> **TESTO DA ANALIZZARE**
L’architettura possiede la capacità di essere generatrice o rigeneratrice di socialità e di qualità urbana e infra-urbana, anche in contesti diffusi come i piccoli borghi e le campagne. Chiedo quindi a Stefano di approfondire il progetto per la sede di Furla a Tavarnelle Val di Pesa, che è già stata citata, e a Susanna di raccontarci gli headquarter di Eni a San Donato Milanese.
S.T.: San Donato Milanese è il luogo dove negli anni Cinquanta Enrico Mattei aveva immaginato Metanopoli, ispirandosi a quello che rappresentava Ivrea per la Olivetti. Le prime torri che furono costruite nell’area, progettate tra gli altri da Marco Bacigalupo e Ugo Ratti, erano monoblocchi autoreferenti, che furono poi scardinati nella loro tipologia dall’intervento di Gabetti e Isola con il Quinto Palazzo SNAM, il famoso edificio circolare a gradoni coperti da giardini pensili. Il nostro progetto per la sede di Eni – il cui cantiere dovrebbe concludersi tra pochi mesi – continua questa evoluzione, proponendo una forma liquida che è anche una metafora della trasformazione dell’energia da materia a qualcosa di immateriale. La dimensione verticale della torre per uffici, incapace di creare contesto, viene quindi ribaltata in una dimensione orizzontale, più aperta al paesaggio e in grado di costruire urbanità tramite la piazza centrale.

> **DATI FORNITI**
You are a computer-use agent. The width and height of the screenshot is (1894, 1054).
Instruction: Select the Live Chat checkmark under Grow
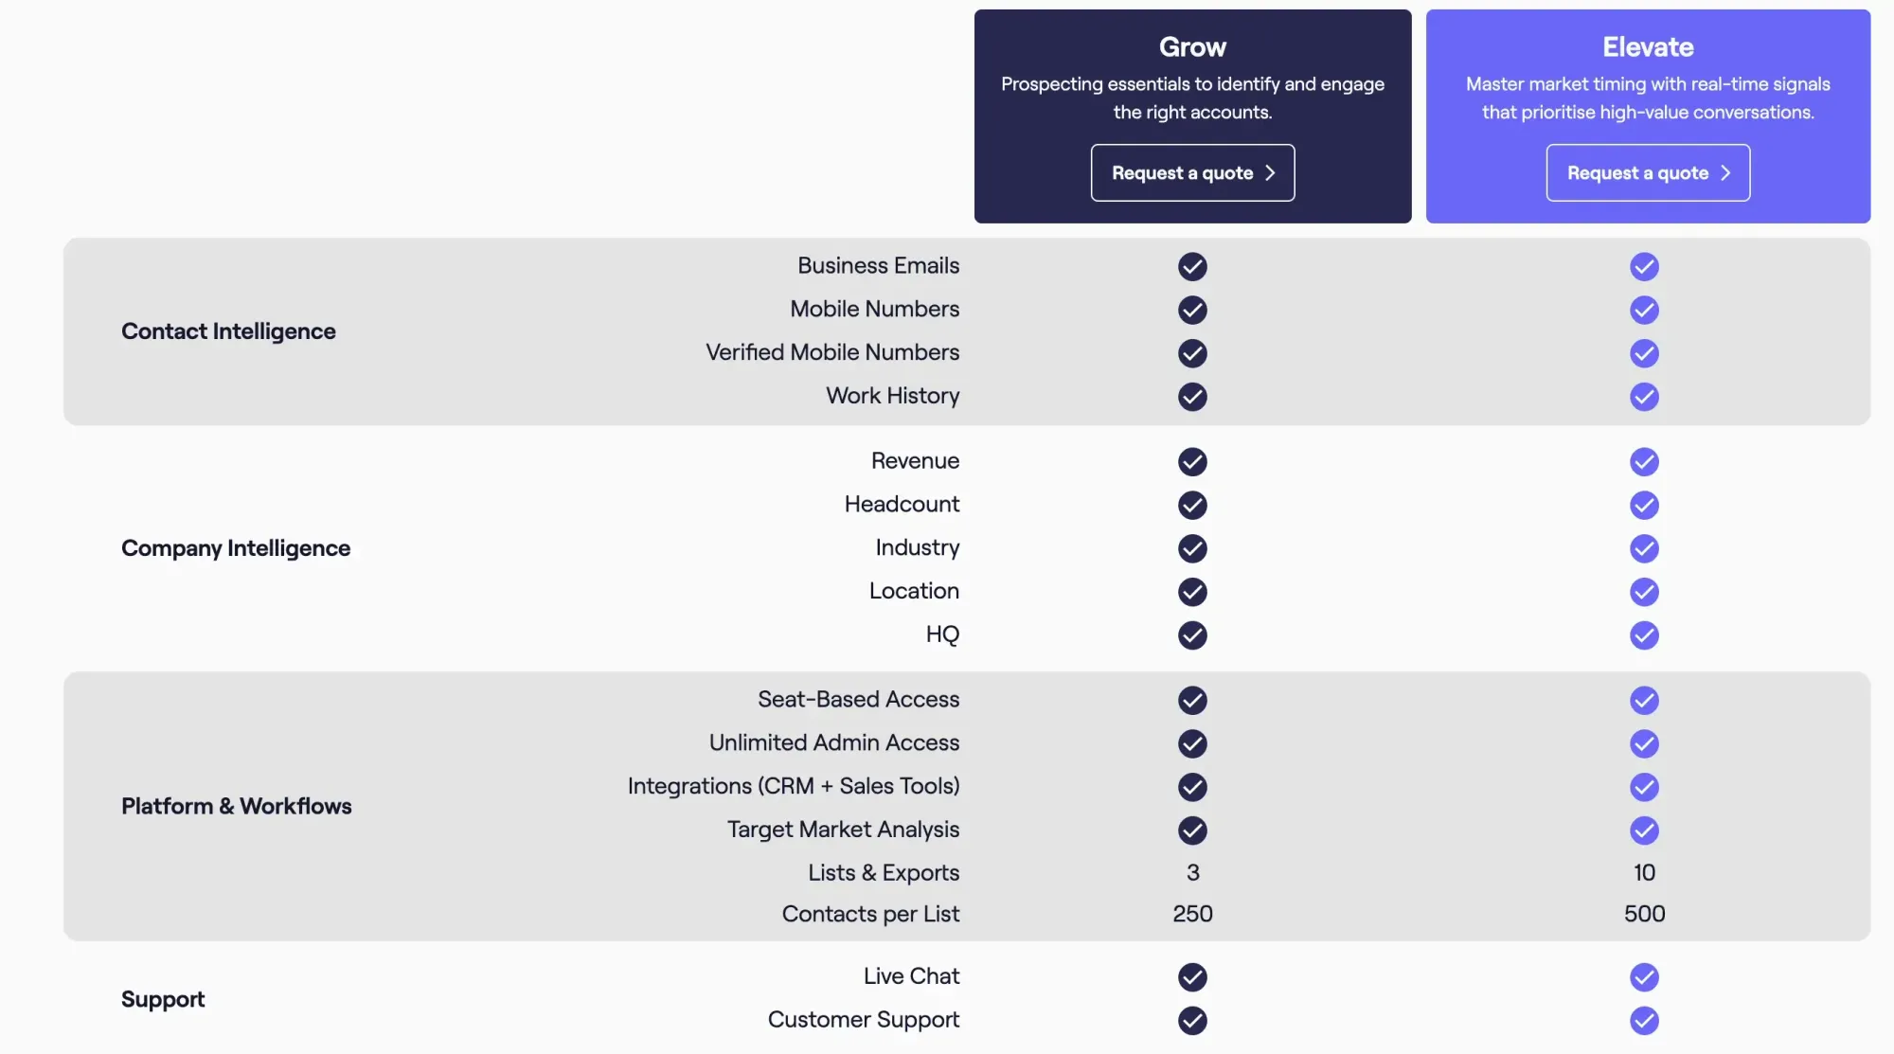coord(1192,977)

> **AZIONE RICHIESTA 1**
Secondo il brano sull'architettura, chi aveva immaginato Metanopoli a San Donato Milanese negli anni Cinquanta?
> **AZIONE RICHIESTA 2**
Scrivi il seguito del brano sull'architettura, cominciando dopo la sua ultima frase.

> **RISPOSTA 1**
Enrico Mattei.

> **RISPOSTA 2**
S.G.: La sede di Furla nel Chianti (completata l’anno scorso, ndr) si trova immersa in uno dei paesaggi più belli d’Italia, ma è anche inserita all’interno di un’area industriale dismessa, risalente agli anni Sessanta, in gran parte costituita da capannoni fatiscenti. Un’ulteriore sfida che abbiamo affrontato in questo progetto, dal punto di vista tecnico, è legata alla morfologia del terreno, che presenta una forte pendenza: da una parte all’altra del complesso produttivo, ci sono 30 m di dislivello. Abbiamo lavorato con rigore per disegnare un luogo di lavoro a misura d’uomo, creando un sistema di patii verdi e tetti giardino e utilizzando pochi materiali che dialogano tra loro in armonia.
A proposito del tema dei materiali, che rappresenta il filo conduttore di questo incontro, vorrei chiedervi quali sono i vostri preferiti, se ne avete. Ogni progetto è un’occasione per intraprendere una nuova ricerca sui materiali oppure si inserisce all’interno di un percorso di continuità e trasformazione?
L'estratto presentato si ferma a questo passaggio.